Net income dropped to $1.13 billion, or $1.20 a share, from $1.17 billion, or $1.18, a year earlier, the Thousand Oaks, California-based company said today in a statement. Earnings excluding one-time items beat by 5 cents the $1.29 average estimate of 22 analysts surveyed by Bloomberg.
Combined sales of the company’s anemia medications Aranesp and Epogen, used by patients with kidney disease, fell 11 percent on declining use due to tighter rules on reimbursement from Medicare. Revenue from denosumab, approved last year as Prolia to treat women with osteoporosis and Xgeva to reduce fractures in cancer patients, topped analyst estimates.
“Epogen is definitely feeling the effects of bundling” from Medicare, said Eric Schmidt, a Cowen & Co. analyst in New York.
Amgen fell $1.18, or 2.1 percent, to $55 at 5:19 p.m. New York time in extended Nasdaq Stock Market composite trading. The shares have declined 6.6 percent in the past 12 months.

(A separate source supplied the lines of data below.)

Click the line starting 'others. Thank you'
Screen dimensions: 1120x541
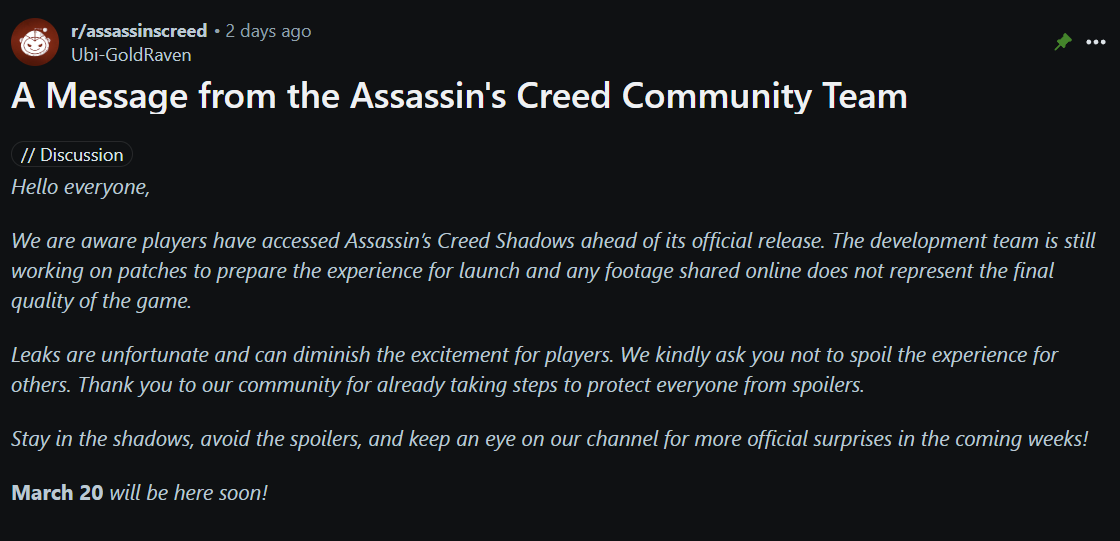coord(438,385)

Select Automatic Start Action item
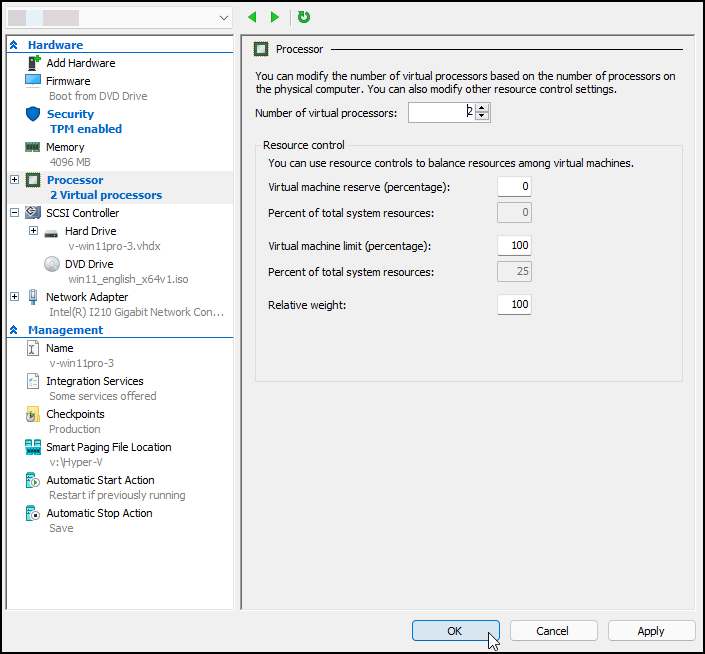pos(100,480)
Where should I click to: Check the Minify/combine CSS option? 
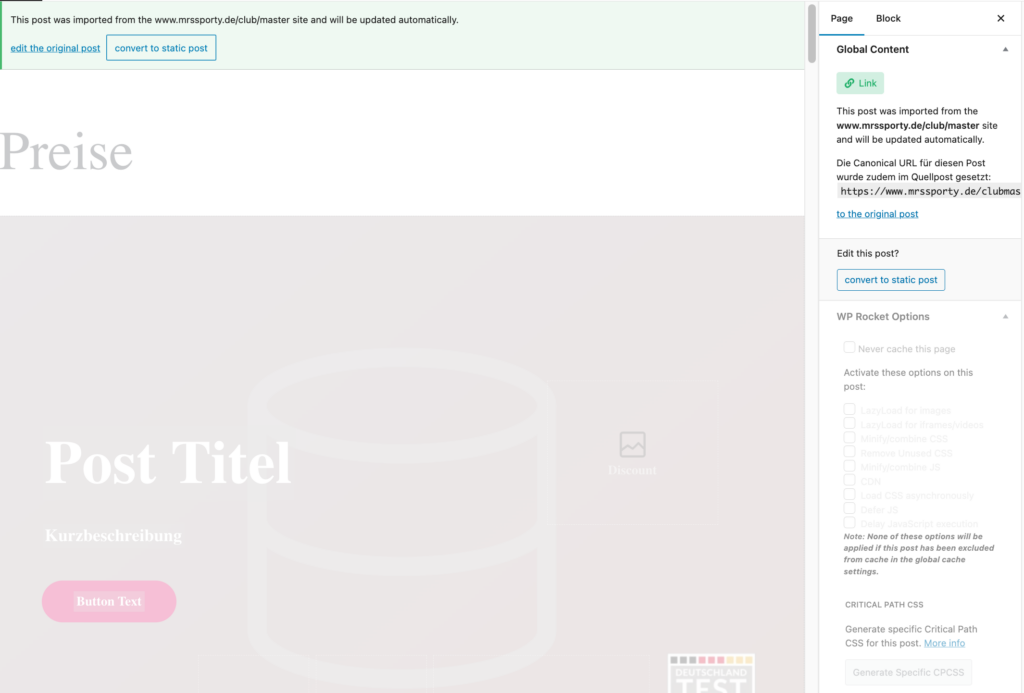pyautogui.click(x=849, y=438)
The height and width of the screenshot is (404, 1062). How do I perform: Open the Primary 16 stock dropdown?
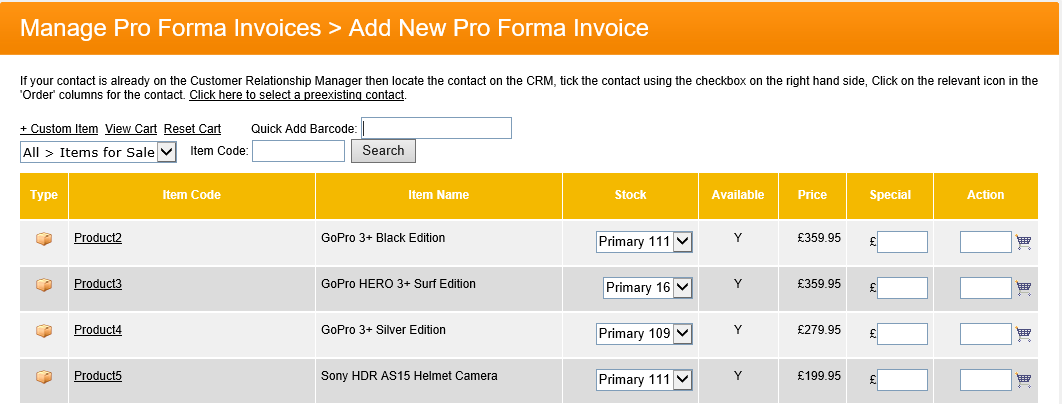[x=648, y=288]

The company reaffirmed its forecast of earnings per share of $5 to $5.20 for 2011, issued on Jan. 24. First-quarter EPS rose because stock repurchases reduced the number of shares outstanding, Schmidt said.
Revenue rose 3 percent to $3.7 billion, helped by denosumab sales of $69 million. Selling and administrative expenses jumped 16 percent to $1.02 billion as the company stepped up marketing for denosumab. Research and development costs rose 14 percent to $736 million.
“This is unusual for Amgen which has been and remains disciplined” at managing expenses, Amgen Chief Executive Officer Kevin Sharer said today during a conference call with analysts. “2011 is an investment year for Amgen as we launch two products and move three promising programs into” late-stage studies.
Xgeva sales may top $1 billion next year, said Michael Yee, a San Francisco-based analyst with RBC Capital Markets. The company may unveil plans at an investor meeting tomorrow to start paying a dividend, a move that would boost the flagging stock price, Yee said in a telephone interview yesterday.
“The announcement of a dividend with a yield around 2 percent will get value and income investors interested in the stock,” Yee said. The stock may rally more if the company pleases growth investors by announcing “an aggressive move to cut research and development spending,” Yee said. Research spending topped $2.9 billion last year.